Women being angry at things appear to be an unlimited vein of ore for certain genre cultural artifacts, as evidenced by my favorite hobby horse in this space, Paul Feig's 2016 Ghostbusters reboot, less objectionably Xena: Warrior Princess. Despite generally favorable ratings at Rotten Tomatoes (as of this writing, 87% fresh from the critics, 74% audience score), the preemptive kvetching from outlets that can be counted on to tell us What We Need To Think — e.g. ScreenRant — are busying themselves letting certain audience reviewers Have Wrong Opinions. In particular, they have a beef with IMDB's audience score, currently at 5.2/10 stars.
...[A]s exposed by the review bombs of She-Hulk and other recent projects, IMDb’s intent to offer a credible index of genuine audience reviews has been massively undermined by one of its own rules and by the site’s rise in popularity. The rise in bad-faith IMDb reviews, particularly for projects led by women and/or BIPOC, threatens to render the site’s scores meaningless if the problem is not addressed.
Well, maybe if so much of the film biz (including flacks at places like ScreenRant) weren't aimed at sliming large parts of the potential audience as racists and sexists, this might not happen so much?

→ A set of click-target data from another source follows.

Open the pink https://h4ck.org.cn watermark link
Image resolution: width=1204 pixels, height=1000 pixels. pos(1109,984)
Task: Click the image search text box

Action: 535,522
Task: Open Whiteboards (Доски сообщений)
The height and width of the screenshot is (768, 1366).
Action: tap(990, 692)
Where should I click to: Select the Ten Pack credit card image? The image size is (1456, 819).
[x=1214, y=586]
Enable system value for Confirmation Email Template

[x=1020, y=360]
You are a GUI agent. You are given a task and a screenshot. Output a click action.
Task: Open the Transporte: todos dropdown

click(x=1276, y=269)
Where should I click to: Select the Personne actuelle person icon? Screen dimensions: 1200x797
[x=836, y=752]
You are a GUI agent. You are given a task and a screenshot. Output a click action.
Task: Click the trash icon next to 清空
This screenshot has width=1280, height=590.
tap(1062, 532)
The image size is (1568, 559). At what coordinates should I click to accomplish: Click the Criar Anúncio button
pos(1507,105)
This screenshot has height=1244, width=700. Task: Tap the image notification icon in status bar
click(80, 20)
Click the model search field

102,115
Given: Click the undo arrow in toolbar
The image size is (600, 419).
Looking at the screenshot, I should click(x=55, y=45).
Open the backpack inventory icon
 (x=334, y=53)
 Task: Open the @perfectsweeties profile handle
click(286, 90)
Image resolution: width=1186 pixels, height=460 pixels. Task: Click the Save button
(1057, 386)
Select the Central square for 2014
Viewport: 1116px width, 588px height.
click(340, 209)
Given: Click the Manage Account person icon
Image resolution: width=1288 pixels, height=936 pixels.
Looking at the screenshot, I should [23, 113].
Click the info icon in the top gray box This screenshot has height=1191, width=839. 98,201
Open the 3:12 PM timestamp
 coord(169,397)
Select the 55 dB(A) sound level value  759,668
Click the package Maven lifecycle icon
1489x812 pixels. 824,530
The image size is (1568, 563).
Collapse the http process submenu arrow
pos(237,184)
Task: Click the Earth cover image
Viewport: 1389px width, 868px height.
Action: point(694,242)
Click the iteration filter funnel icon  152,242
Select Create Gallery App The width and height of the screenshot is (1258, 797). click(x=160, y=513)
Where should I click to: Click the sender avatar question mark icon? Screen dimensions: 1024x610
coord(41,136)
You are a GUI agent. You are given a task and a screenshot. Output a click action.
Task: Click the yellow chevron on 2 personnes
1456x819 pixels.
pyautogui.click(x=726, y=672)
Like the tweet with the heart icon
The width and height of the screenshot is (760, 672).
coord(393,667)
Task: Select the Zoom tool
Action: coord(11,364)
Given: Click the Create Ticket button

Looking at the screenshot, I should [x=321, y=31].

Regardless of the cheap attempt at mind-reading, De'Vion Hinton has a valid point: IMDB shouldn't allow reviews for products not yet in circulation. But that doesn't mean anybody has to actually like it, either. He (?) doesn't attempt to break this down by date of review, but the statistics IMDB themselves publish show a certain, um, pattern here:
The plurality of low ratings come from teenage boys. Wow, hoocoodanode? I expect next a soulfully argued piece coming out against calling neighborhood bars and looking for Amanda Hugginkiss.